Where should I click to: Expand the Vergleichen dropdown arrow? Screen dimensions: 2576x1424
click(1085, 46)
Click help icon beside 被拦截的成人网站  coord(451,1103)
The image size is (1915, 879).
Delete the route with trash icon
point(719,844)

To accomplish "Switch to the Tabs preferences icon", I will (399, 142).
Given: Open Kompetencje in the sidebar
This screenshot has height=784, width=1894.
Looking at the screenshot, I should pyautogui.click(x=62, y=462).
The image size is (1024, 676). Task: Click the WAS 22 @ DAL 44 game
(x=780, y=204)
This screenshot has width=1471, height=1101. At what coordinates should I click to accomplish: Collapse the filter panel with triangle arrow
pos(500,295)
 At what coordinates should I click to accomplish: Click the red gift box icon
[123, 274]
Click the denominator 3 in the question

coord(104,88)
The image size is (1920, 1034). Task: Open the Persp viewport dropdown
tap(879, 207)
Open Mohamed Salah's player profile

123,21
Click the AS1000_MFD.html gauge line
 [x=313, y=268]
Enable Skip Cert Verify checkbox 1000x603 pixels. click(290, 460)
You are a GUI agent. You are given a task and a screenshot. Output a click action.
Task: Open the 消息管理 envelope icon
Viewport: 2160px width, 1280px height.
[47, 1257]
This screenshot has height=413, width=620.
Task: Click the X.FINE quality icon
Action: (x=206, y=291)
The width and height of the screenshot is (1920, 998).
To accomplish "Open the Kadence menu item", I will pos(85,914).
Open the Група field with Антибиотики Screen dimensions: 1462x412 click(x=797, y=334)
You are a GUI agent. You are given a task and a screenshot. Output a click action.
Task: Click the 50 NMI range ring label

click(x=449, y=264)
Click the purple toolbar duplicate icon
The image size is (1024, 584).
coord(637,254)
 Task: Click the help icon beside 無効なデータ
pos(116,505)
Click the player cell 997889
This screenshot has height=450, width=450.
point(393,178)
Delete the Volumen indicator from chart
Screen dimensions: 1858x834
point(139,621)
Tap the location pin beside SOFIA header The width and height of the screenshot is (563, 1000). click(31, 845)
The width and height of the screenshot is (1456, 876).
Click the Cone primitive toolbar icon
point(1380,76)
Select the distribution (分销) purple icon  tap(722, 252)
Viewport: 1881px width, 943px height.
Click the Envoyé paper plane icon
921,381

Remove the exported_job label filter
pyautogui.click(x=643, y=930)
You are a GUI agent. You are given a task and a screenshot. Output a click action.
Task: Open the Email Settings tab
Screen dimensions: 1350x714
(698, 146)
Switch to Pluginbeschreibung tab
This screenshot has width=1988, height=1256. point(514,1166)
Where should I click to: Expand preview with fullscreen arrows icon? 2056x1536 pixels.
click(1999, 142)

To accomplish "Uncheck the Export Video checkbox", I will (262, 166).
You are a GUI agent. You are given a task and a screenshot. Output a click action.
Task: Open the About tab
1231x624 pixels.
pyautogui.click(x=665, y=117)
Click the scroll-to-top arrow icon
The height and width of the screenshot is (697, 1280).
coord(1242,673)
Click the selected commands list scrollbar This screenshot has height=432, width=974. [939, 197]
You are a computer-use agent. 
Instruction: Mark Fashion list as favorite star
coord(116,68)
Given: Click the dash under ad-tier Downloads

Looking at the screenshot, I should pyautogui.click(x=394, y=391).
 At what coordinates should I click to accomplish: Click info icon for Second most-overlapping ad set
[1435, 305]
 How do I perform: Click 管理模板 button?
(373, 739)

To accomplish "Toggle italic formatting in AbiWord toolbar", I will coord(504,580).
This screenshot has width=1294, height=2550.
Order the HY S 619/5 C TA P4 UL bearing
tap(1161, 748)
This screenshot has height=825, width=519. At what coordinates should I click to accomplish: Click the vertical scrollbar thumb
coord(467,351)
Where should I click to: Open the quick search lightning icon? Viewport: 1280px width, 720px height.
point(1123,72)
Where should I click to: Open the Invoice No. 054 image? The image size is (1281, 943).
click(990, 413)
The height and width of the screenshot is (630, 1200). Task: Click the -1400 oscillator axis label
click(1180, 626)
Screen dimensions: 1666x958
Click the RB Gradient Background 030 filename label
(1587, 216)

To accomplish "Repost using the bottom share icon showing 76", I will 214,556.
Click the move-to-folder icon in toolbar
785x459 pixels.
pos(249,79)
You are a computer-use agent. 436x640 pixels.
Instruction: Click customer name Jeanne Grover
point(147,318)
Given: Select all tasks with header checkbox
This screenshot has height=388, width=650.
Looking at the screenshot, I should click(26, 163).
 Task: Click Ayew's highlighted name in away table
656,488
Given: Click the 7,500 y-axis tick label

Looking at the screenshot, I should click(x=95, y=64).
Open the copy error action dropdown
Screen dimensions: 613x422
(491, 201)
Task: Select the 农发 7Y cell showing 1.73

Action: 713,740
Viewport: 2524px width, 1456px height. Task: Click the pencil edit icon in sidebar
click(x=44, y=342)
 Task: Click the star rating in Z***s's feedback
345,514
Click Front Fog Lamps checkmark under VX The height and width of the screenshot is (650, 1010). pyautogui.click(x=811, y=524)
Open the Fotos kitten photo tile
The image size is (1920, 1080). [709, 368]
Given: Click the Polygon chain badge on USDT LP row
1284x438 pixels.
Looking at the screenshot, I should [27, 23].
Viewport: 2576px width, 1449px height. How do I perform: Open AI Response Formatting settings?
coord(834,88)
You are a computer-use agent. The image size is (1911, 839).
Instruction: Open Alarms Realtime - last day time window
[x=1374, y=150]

----

_WHAT THE TASK ASKS_
Copy the listing above line for line, with no changes.

_RESPONSE FOR THIS EXERCISE_
Where should I click to: Expand the Vergleichen dropdown arrow? Screen dimensions: 2576x1424
click(1085, 46)
Click help icon beside 被拦截的成人网站  coord(451,1103)
The image size is (1915, 879).
Delete the route with trash icon
point(719,844)

To accomplish "Switch to the Tabs preferences icon", I will (399, 142).
Given: Open Kompetencje in the sidebar
This screenshot has height=784, width=1894.
Looking at the screenshot, I should pyautogui.click(x=62, y=462).
The image size is (1024, 676). Task: Click the WAS 22 @ DAL 44 game
(x=780, y=204)
This screenshot has width=1471, height=1101. At what coordinates should I click to accomplish: Collapse the filter panel with triangle arrow
pos(500,295)
 At what coordinates should I click to accomplish: Click the red gift box icon
[123, 274]
Click the denominator 3 in the question

coord(104,88)
The image size is (1920, 1034). Task: Open the Persp viewport dropdown
tap(879, 207)
Open Mohamed Salah's player profile

123,21
Click the AS1000_MFD.html gauge line
 [x=313, y=268]
Enable Skip Cert Verify checkbox 1000x603 pixels. click(290, 460)
You are a GUI agent. You are given a task and a screenshot. Output a click action.
Task: Open the 消息管理 envelope icon
Viewport: 2160px width, 1280px height.
[47, 1257]
This screenshot has height=413, width=620.
Task: Click the X.FINE quality icon
Action: (x=206, y=291)
The width and height of the screenshot is (1920, 998).
To accomplish "Open the Kadence menu item", I will pos(85,914).
Open the Група field with Антибиотики Screen dimensions: 1462x412 click(x=797, y=334)
You are a GUI agent. You are given a task and a screenshot. Output a click action.
Task: Click the 50 NMI range ring label

click(x=449, y=264)
Click the purple toolbar duplicate icon
The image size is (1024, 584).
coord(637,254)
 Task: Click the help icon beside 無効なデータ
pos(116,505)
Click the player cell 997889
This screenshot has height=450, width=450.
point(393,178)
Delete the Volumen indicator from chart
Screen dimensions: 1858x834
point(139,621)
Tap the location pin beside SOFIA header The width and height of the screenshot is (563, 1000). click(31, 845)
The width and height of the screenshot is (1456, 876).
Click the Cone primitive toolbar icon
point(1380,76)
Select the distribution (分销) purple icon  tap(722, 252)
Viewport: 1881px width, 943px height.
Click the Envoyé paper plane icon
921,381

Remove the exported_job label filter
pyautogui.click(x=643, y=930)
You are a GUI agent. You are given a task and a screenshot. Output a click action.
Task: Open the Email Settings tab
Screen dimensions: 1350x714
(698, 146)
Switch to Pluginbeschreibung tab
This screenshot has width=1988, height=1256. point(514,1166)
Where should I click to: Expand preview with fullscreen arrows icon? 2056x1536 pixels.
click(1999, 142)

To accomplish "Uncheck the Export Video checkbox", I will (262, 166).
You are a GUI agent. You are given a task and a screenshot. Output a click action.
Task: Open the About tab
1231x624 pixels.
pyautogui.click(x=665, y=117)
Click the scroll-to-top arrow icon
The height and width of the screenshot is (697, 1280).
coord(1242,673)
Click the selected commands list scrollbar This screenshot has height=432, width=974. [939, 197]
You are a computer-use agent. 
Instruction: Mark Fashion list as favorite star
coord(116,68)
Given: Click the dash under ad-tier Downloads

Looking at the screenshot, I should pyautogui.click(x=394, y=391).
 At what coordinates should I click to accomplish: Click info icon for Second most-overlapping ad set
[1435, 305]
 How do I perform: Click 管理模板 button?
(373, 739)

To accomplish "Toggle italic formatting in AbiWord toolbar", I will coord(504,580).
This screenshot has width=1294, height=2550.
Order the HY S 619/5 C TA P4 UL bearing
tap(1161, 748)
This screenshot has height=825, width=519. At what coordinates should I click to accomplish: Click the vertical scrollbar thumb
coord(467,351)
Where should I click to: Open the quick search lightning icon? Viewport: 1280px width, 720px height.
point(1123,72)
Where should I click to: Open the Invoice No. 054 image? The image size is (1281, 943).
click(990, 413)
The height and width of the screenshot is (630, 1200). Task: Click the -1400 oscillator axis label
click(1180, 626)
Screen dimensions: 1666x958
Click the RB Gradient Background 030 filename label
(1587, 216)

To accomplish "Repost using the bottom share icon showing 76", I will 214,556.
Click the move-to-folder icon in toolbar
785x459 pixels.
pos(249,79)
You are a computer-use agent. 436x640 pixels.
Instruction: Click customer name Jeanne Grover
point(147,318)
Given: Select all tasks with header checkbox
This screenshot has height=388, width=650.
Looking at the screenshot, I should click(26, 163).
 Task: Click Ayew's highlighted name in away table
656,488
Given: Click the 7,500 y-axis tick label

Looking at the screenshot, I should click(x=95, y=64).
Open the copy error action dropdown
Screen dimensions: 613x422
(491, 201)
Task: Select the 农发 7Y cell showing 1.73

Action: 713,740
Viewport: 2524px width, 1456px height. Task: Click the pencil edit icon in sidebar
click(x=44, y=342)
 Task: Click the star rating in Z***s's feedback
345,514
Click Front Fog Lamps checkmark under VX The height and width of the screenshot is (650, 1010). pyautogui.click(x=811, y=524)
Open the Fotos kitten photo tile
The image size is (1920, 1080). [709, 368]
Given: Click the Polygon chain badge on USDT LP row
1284x438 pixels.
Looking at the screenshot, I should [27, 23].
Viewport: 2576px width, 1449px height. How do I perform: Open AI Response Formatting settings?
coord(834,88)
You are a computer-use agent. The image size is (1911, 839).
Instruction: Open Alarms Realtime - last day time window
[x=1374, y=150]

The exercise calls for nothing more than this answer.